Composed and shared by Ceduna Old Photos, Sue Trewartha and Erica Bodger.
Also known as Charlie or Michans, Carl was born at South Kilkerran, Yorke Peninsula, on 11 December 1884. He came to the West Coast with his parents when only young and lived with them on the farm in Hd O’Loughlin.
As a young man he worked for various people, working quite some time for the pioneer Mr McKenzie at Denial Bay, where he learnt the trade of a blacksmith. At times he used to go to Alexander’s in Ceduna for more knowledge, as Mr Alexander was a well known blacksmith.
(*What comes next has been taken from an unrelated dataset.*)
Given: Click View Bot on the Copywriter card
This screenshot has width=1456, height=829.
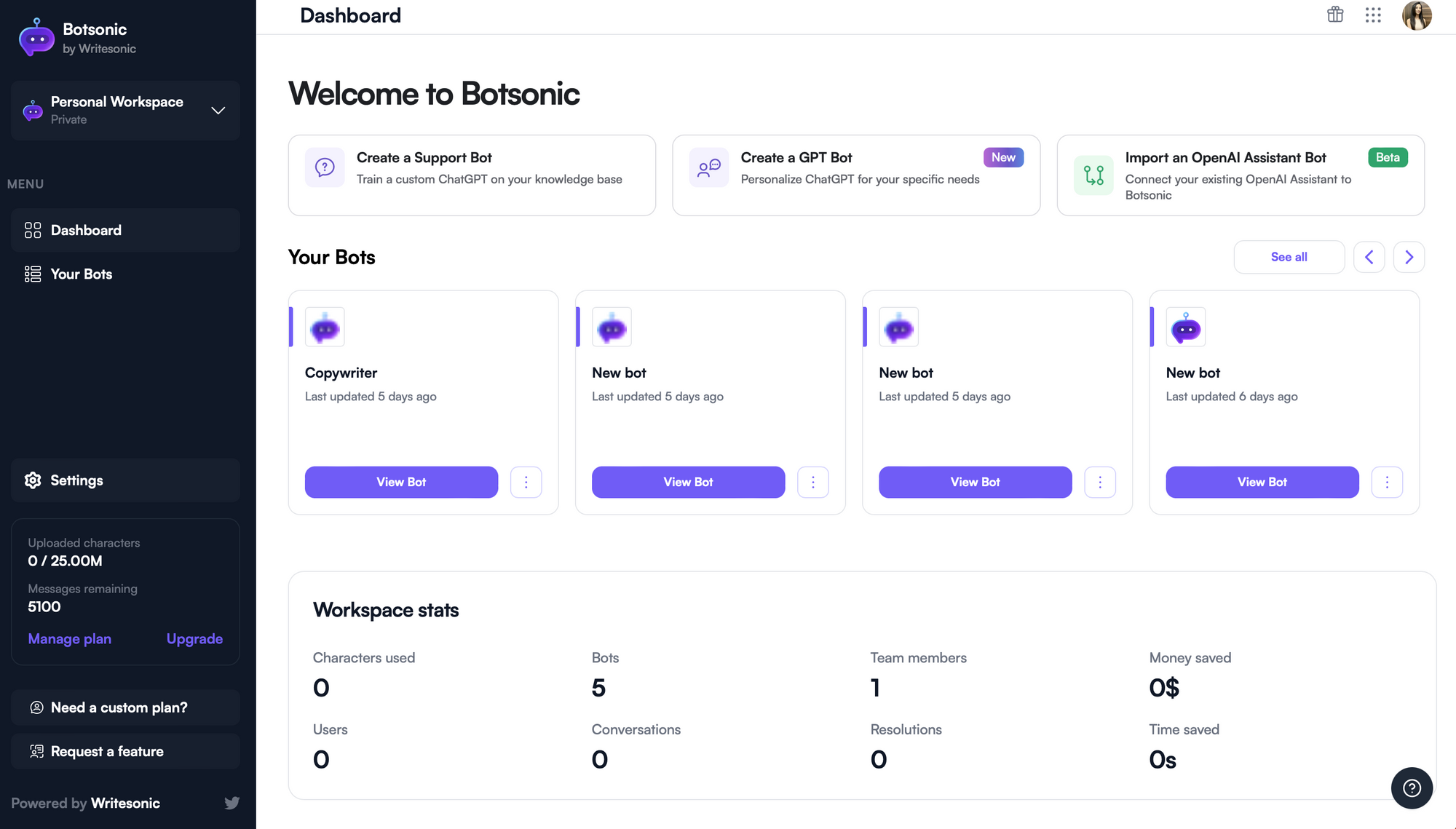Looking at the screenshot, I should click(x=401, y=482).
Charlie acquired land further out in the Hd O’Loughlin where he built a hut, then set to work clearing the land with an axe, later a roller drawn by horses. He ploughed the land with a 5 or 6 furrow plough, broadcasting some seed by hand. Later he obtained a small seed box, which was attached to the front of the plough. Charlie stripped the crop with a 5 foot stripper, then used a hand winnower to clean the wheat. As the years went by he purchased bigger machinery, one machine a motor winnower, the first in the district, so all the neighbours helped so they could have the use of the machine. One day the men cleaned 350 bags of wheat – a record for many years. Then the wheat, 100 bags on a wagon, was carted 10 miles to the Wiabuna railway siding. The wagon was pulled by 11 horses.
He took much pride in his horses, especially one, a Clydesdale stallion named ‘Royal’, who won several prizes at the local shows, much to his honour.
He made a lime kiln by carting loads of lime stone then burning the stones with heaps of stumps. After many weeks the lime was ready for use. Charlie would use the lime mixed with cement to build underground tanks for stock water. Some tanks are still used today, 2003. He ran a few sheep for rations and a cow for milk.
Charlie “Michans” Kloeden married Selma Blondina Lutz on 4 August 1909 at the Denial Bay Lutheran Church.
Michans was a great community man, repairing the neighbours’ machinery for miles around. He was known as the local bush doctor and bush vet, as Murat Bay was 25 miles away and too far for people to travel to. The first, and only, school in the district, was built on his property west of the house, also the first tennis courts. He served as Councillor in the District Council of Murat Bay, for many years during the war.
He had one of the first cars in the district, a Dodge, and everybody relied on him for transport for many years. He was a very successful farmer despite droughts, mice and grasshopper plagues.
Sickness struck and his wife passed away leaving him with a young family.